**TASK REQUIREMENTS**
This exercise asks for an exact transcription of every entry.

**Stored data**
=======
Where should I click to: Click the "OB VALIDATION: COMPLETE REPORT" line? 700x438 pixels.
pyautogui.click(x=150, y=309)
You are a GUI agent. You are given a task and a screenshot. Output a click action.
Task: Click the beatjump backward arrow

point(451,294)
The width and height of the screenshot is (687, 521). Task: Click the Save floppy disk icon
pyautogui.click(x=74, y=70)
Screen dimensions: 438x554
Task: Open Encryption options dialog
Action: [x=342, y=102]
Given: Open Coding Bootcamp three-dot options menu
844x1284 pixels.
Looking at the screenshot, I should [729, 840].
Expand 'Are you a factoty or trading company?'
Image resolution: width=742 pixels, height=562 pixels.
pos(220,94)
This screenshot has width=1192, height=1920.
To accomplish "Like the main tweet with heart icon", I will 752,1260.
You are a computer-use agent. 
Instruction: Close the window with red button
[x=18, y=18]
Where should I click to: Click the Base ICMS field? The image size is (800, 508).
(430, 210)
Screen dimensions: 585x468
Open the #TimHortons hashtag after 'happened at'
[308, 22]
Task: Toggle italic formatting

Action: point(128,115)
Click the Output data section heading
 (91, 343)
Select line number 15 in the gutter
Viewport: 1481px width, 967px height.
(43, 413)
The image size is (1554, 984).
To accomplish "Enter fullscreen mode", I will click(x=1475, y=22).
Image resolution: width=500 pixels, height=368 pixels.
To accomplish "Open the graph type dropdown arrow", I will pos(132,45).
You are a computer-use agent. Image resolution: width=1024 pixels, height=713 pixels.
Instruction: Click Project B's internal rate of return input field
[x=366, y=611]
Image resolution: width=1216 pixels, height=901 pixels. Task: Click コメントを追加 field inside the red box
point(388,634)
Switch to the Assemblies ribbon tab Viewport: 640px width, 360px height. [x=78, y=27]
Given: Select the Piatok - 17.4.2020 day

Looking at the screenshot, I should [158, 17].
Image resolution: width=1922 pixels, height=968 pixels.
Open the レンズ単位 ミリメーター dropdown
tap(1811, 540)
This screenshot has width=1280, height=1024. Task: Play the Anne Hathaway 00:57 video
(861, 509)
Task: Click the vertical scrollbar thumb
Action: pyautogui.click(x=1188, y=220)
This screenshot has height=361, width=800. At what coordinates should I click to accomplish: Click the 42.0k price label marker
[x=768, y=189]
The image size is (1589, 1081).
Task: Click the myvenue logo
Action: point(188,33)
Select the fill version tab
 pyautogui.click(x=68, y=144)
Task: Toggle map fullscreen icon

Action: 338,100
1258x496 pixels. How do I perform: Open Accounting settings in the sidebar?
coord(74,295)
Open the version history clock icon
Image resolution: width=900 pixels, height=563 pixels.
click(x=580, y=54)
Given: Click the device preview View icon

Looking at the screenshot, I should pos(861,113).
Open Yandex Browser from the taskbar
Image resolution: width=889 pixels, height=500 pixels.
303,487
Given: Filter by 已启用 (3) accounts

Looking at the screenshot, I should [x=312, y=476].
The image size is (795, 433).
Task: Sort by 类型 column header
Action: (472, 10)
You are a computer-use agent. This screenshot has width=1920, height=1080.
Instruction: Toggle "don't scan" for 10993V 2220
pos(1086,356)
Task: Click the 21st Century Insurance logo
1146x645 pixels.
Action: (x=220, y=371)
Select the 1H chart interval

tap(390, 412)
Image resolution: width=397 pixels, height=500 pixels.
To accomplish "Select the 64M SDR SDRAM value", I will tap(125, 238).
=======
**SOLUTION**
Where should I click to: Click the "OB VALIDATION: COMPLETE REPORT" line? 700x438 pixels.
pyautogui.click(x=150, y=309)
You are a GUI agent. You are given a task and a screenshot. Output a click action.
Task: Click the beatjump backward arrow

point(451,294)
The width and height of the screenshot is (687, 521). Task: Click the Save floppy disk icon
pyautogui.click(x=74, y=70)
Screen dimensions: 438x554
Task: Open Encryption options dialog
Action: [x=342, y=102]
Given: Open Coding Bootcamp three-dot options menu
844x1284 pixels.
Looking at the screenshot, I should [729, 840].
Expand 'Are you a factoty or trading company?'
Image resolution: width=742 pixels, height=562 pixels.
pos(220,94)
This screenshot has width=1192, height=1920.
To accomplish "Like the main tweet with heart icon", I will 752,1260.
You are a computer-use agent. 
Instruction: Close the window with red button
[x=18, y=18]
Where should I click to: Click the Base ICMS field? The image size is (800, 508).
(430, 210)
Screen dimensions: 585x468
Open the #TimHortons hashtag after 'happened at'
[308, 22]
Task: Toggle italic formatting

Action: point(128,115)
Click the Output data section heading
 (91, 343)
Select line number 15 in the gutter
Viewport: 1481px width, 967px height.
(43, 413)
The image size is (1554, 984).
To accomplish "Enter fullscreen mode", I will click(x=1475, y=22).
Image resolution: width=500 pixels, height=368 pixels.
To accomplish "Open the graph type dropdown arrow", I will pos(132,45).
You are a computer-use agent. Image resolution: width=1024 pixels, height=713 pixels.
Instruction: Click Project B's internal rate of return input field
[x=366, y=611]
Image resolution: width=1216 pixels, height=901 pixels. Task: Click コメントを追加 field inside the red box
point(388,634)
Switch to the Assemblies ribbon tab Viewport: 640px width, 360px height. [x=78, y=27]
Given: Select the Piatok - 17.4.2020 day

Looking at the screenshot, I should [158, 17].
Image resolution: width=1922 pixels, height=968 pixels.
Open the レンズ単位 ミリメーター dropdown
tap(1811, 540)
This screenshot has width=1280, height=1024. Task: Play the Anne Hathaway 00:57 video
(861, 509)
Task: Click the vertical scrollbar thumb
Action: pyautogui.click(x=1188, y=220)
This screenshot has height=361, width=800. At what coordinates should I click to accomplish: Click the 42.0k price label marker
[x=768, y=189]
The image size is (1589, 1081).
Task: Click the myvenue logo
Action: point(188,33)
Select the fill version tab
 pyautogui.click(x=68, y=144)
Task: Toggle map fullscreen icon

Action: 338,100
1258x496 pixels. How do I perform: Open Accounting settings in the sidebar?
coord(74,295)
Open the version history clock icon
Image resolution: width=900 pixels, height=563 pixels.
click(x=580, y=54)
Given: Click the device preview View icon

Looking at the screenshot, I should pos(861,113).
Open Yandex Browser from the taskbar
Image resolution: width=889 pixels, height=500 pixels.
303,487
Given: Filter by 已启用 (3) accounts

Looking at the screenshot, I should [x=312, y=476].
The image size is (795, 433).
Task: Sort by 类型 column header
Action: (472, 10)
You are a computer-use agent. This screenshot has width=1920, height=1080.
Instruction: Toggle "don't scan" for 10993V 2220
pos(1086,356)
Task: Click the 21st Century Insurance logo
1146x645 pixels.
Action: (x=220, y=371)
Select the 1H chart interval

tap(390, 412)
Image resolution: width=397 pixels, height=500 pixels.
To accomplish "Select the 64M SDR SDRAM value", I will tap(125, 238).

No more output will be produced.